La maggioranza dei giovani (51,5%) non conosce l’Agenda 2030 e i suoi obiettivi di sviluppo sostenibile. E probabilmente la percentuale è sottostimata, perché nasce da un’indagine basata non su un campione rappresentativo, ma di convenienza. Nello stesso tempo, i giovani ritengono che l’informazione non parli abbastanza dell’Agenda.

Il dato emerge da una duplice ricerca – condotta dalla Facoltà di Scienze della Comunicazione dell’Università Salesiana, e dall’UCSI (associazione di giornalisti cattolici) – che ha indagato da una parte se i giovani conoscono l’Agenda e che idea hanno di sviluppo sostenibile; dall’altra se e come l’informazione le dà spazio al proprio interno. Ai giovani (tra i 18 e i 32 anni) è stato somministrato un questionario on line: si può dunque pensare che abbiano scelto di compilarlo quelli che hanno un qualche interesse per i temi dell’Agenda: è questo a rendere ancora più importante quel dato. Ora i risultati della ricerca sono stati pubblicati nel volumePensare il futuro. I 17 obiettivi dell’Agenda visti dai giovani e raccontati dai giornalisti” (ed. LAS 2021).

Un’Agenda per pensare il futuro

Il fatto che le nuove generazioni non conoscano l’Agenda, non vuol dire che siano disinteressate al tema dello sviluppo sostenibile: ci sono arrivate per altre strade, come ad esempio quella dei Fridays for Future. Ma l’Agenda non è solo un contenitore di temi: è uno strumento che indica obiettivi e permette di misurarli. È un punto di riferimento per rendere un po’ più oggettive le percezioni sul percorso che stiamo facendo – se lo stiamo facendo. Ci stiamo avvicinando o no agli obiettivi che anche il nostro Paese ha sottoscritto? L’ultimo rapporto ASVIS ci dice che da alcuni ci stiamo allontanando.

Ora, i giovani dicono che l’informazione maistream si occupa troppo poco dell’Agenda e questo è confermato anche dall’altra parte della ricerca, quella appunto svolta attraverso i giornalisti. Però dicono anche che per informarsi usano prevalentemente i social network, seguiti dai telegiornali, mentre al terzo posto della loro classifica torna il web.

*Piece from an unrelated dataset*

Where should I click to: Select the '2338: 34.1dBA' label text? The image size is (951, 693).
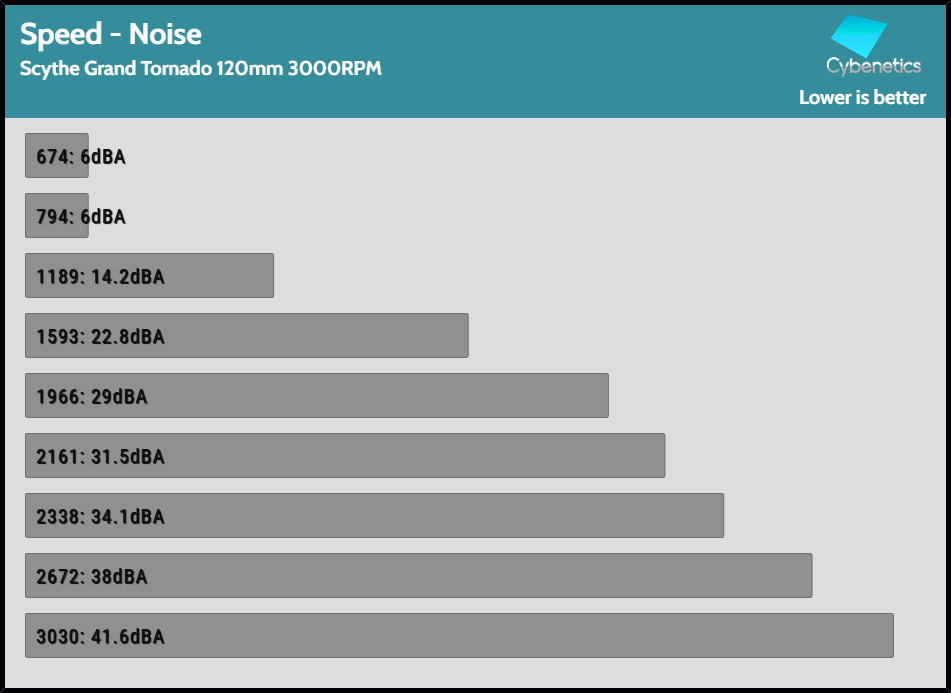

Dunque usano prevalentemente strumenti non maistream, di cui peraltro non si fidano: usano i social e il web perché li considerano accessibili e aggiornati, ma dichiarano di considerare più affidabili la stampa quotidiana e periodica, insieme alle tv all news e ai giornali radio. Inoltre, se invece degli strumenti di comunicazione si considerano le fonti, dichiarano di fidarsi di più, nell’ordine, di ricerche e scienziati, libri e docenti, parenti, amici e molto meno di politici e partiti, ma anche degli influencer.

I goals dell’Agenda 2030

Le responsabilità personali e quelle della politica

Per loro, il concetto di “sostenibilità” è connesso prima di tutto con le tematiche ambientali, in secondo luogo con quelle di tipo economico e solo in terza battura con quelle sociali (l’equità, giustizia, disuguaglianze). E ovviamene i temi che più li interessano sono quelli che li toccano personalmente: Istruzione di qualità (indicato dal 49,2% di chi ha risposto al questionario), Salute e benessere (36,6%) e Parità di genere (29,4%).

È interessante il fatto che tendano a equiparare le responsabilità personali con quelle politiche: responsabili dei problemi che oggi rendono insostenibile lo sviluppo sono, secondo loro, il comportamento delle persone (8.97 punti su 10) e quasi altrettanto la politica (8,89 su 10); seguono le multinazionali (8,71), le guerre (8.57), la criminalità organizzata e l’economia (che si trovano a pari merito con l’8,52).

L’impegno e l’ansia

Coerentemente con queste indicazioni, sono disponibili a fare scelte personali di impegno quotidiano, soprattutto praticare correttamente la raccolta differenziata (9,09 su 10), evitare l’uso della plastica (8,89), se possibile muoversi in bicicletta (8.45), mangiare prodotti locali (8,44), utilizzate l’automobile il meno possibile e condividerla (8,39). Si intravvede qui la generazione del carsharing e di AirBnb, per la quale possedere le cose è meno importante che usarle.

Ma  “pensare il futuro” significa anche affrontare le ansie che suscita in  noi: per la stragrande maggioranza dei giovani (92%) la preoccupazione è di non riuscire a trovare (o mantenere) un lavoro. Al secondo posto indicano l’inquinamento ambientale (53,0%); al terzo la violenza/delinquenza presente nella società (bullismo, mafia, criminalità, terrorismo…) (43,8%); al quarto la crisi economica mondiale (43,2%).